**GIVEN DATA**
----------------

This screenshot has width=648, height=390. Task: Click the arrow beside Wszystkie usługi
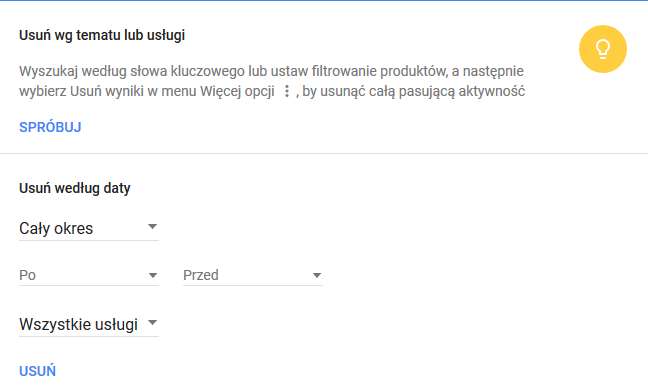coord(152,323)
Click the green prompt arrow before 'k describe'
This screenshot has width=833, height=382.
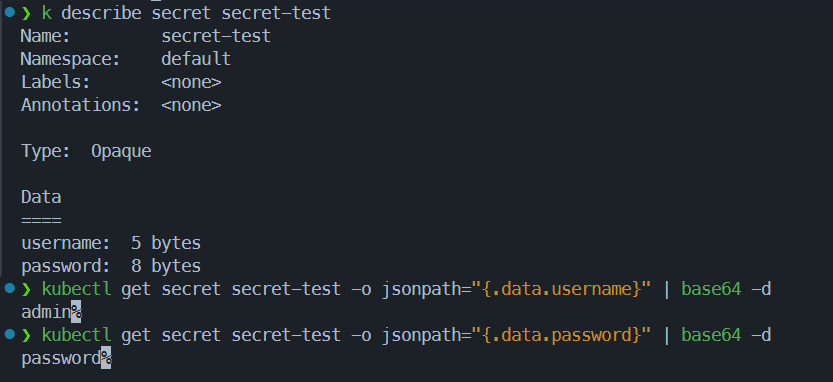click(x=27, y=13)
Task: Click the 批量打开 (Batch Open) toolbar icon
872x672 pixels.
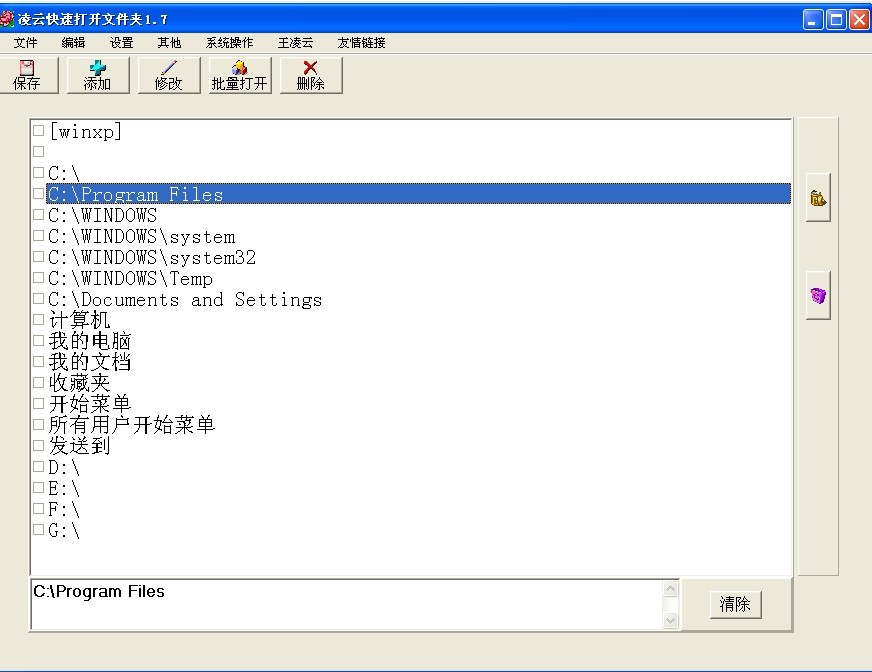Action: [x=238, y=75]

----------------

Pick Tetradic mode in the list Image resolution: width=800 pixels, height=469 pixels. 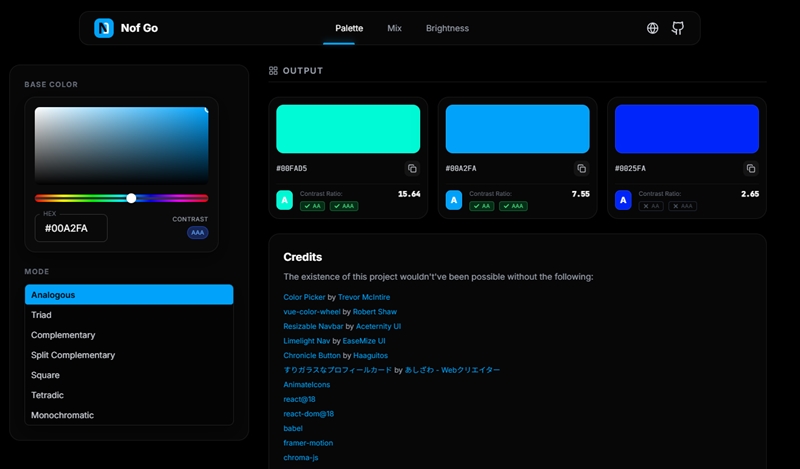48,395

----------------

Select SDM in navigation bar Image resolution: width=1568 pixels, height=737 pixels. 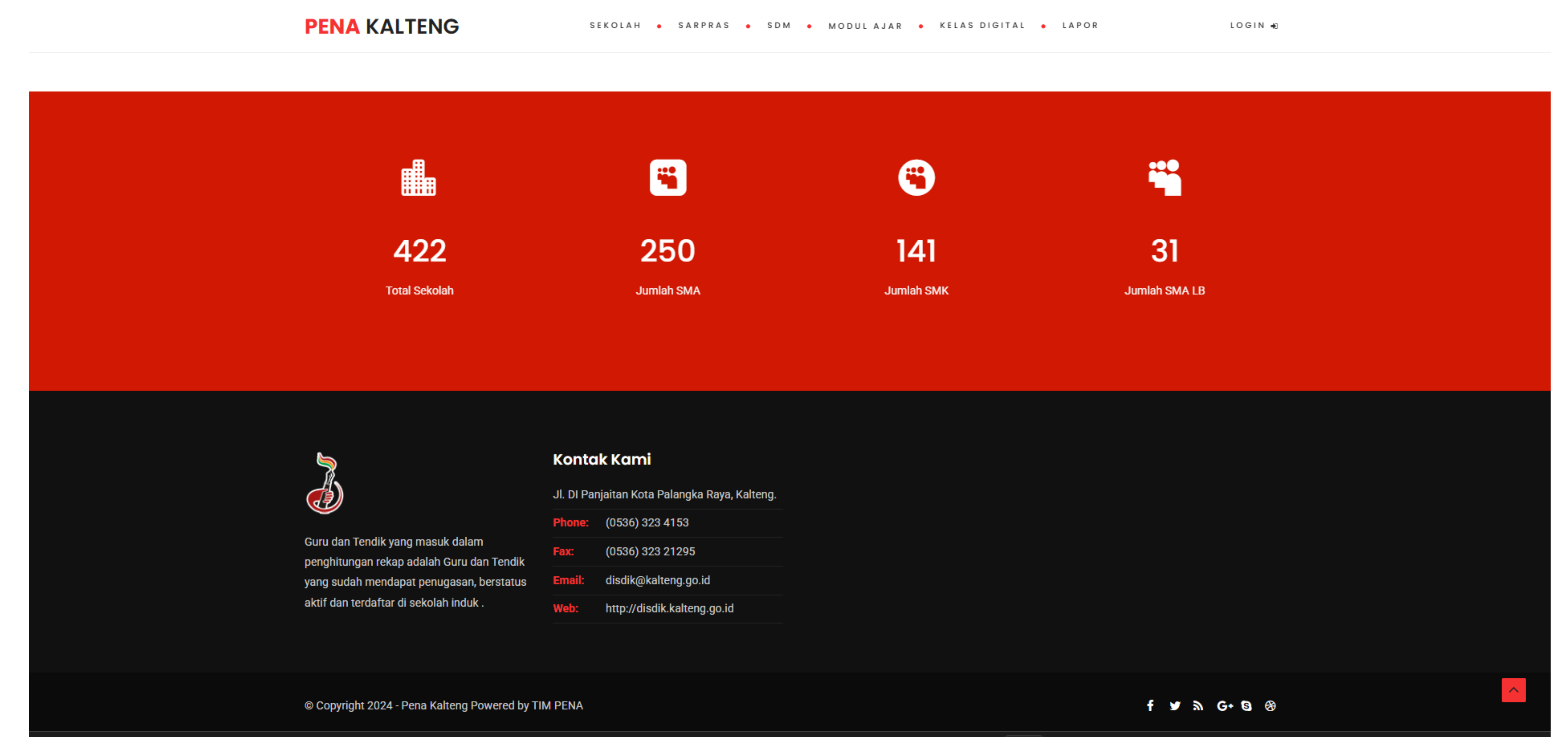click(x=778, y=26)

----------------

**TASK TO COMPLETE**
Write the lines above, from the line with "Task: Click the 批量打开" to the line with "Action: [x=238, y=75]", both included, as a JSON list of strings with one string per line and no blank lines. Leave the pictures out.

**FULL RESPONSE**
[
  "Task: Click the 批量打开 (Batch Open) toolbar icon",
  "872x672 pixels.",
  "Action: [x=238, y=75]"
]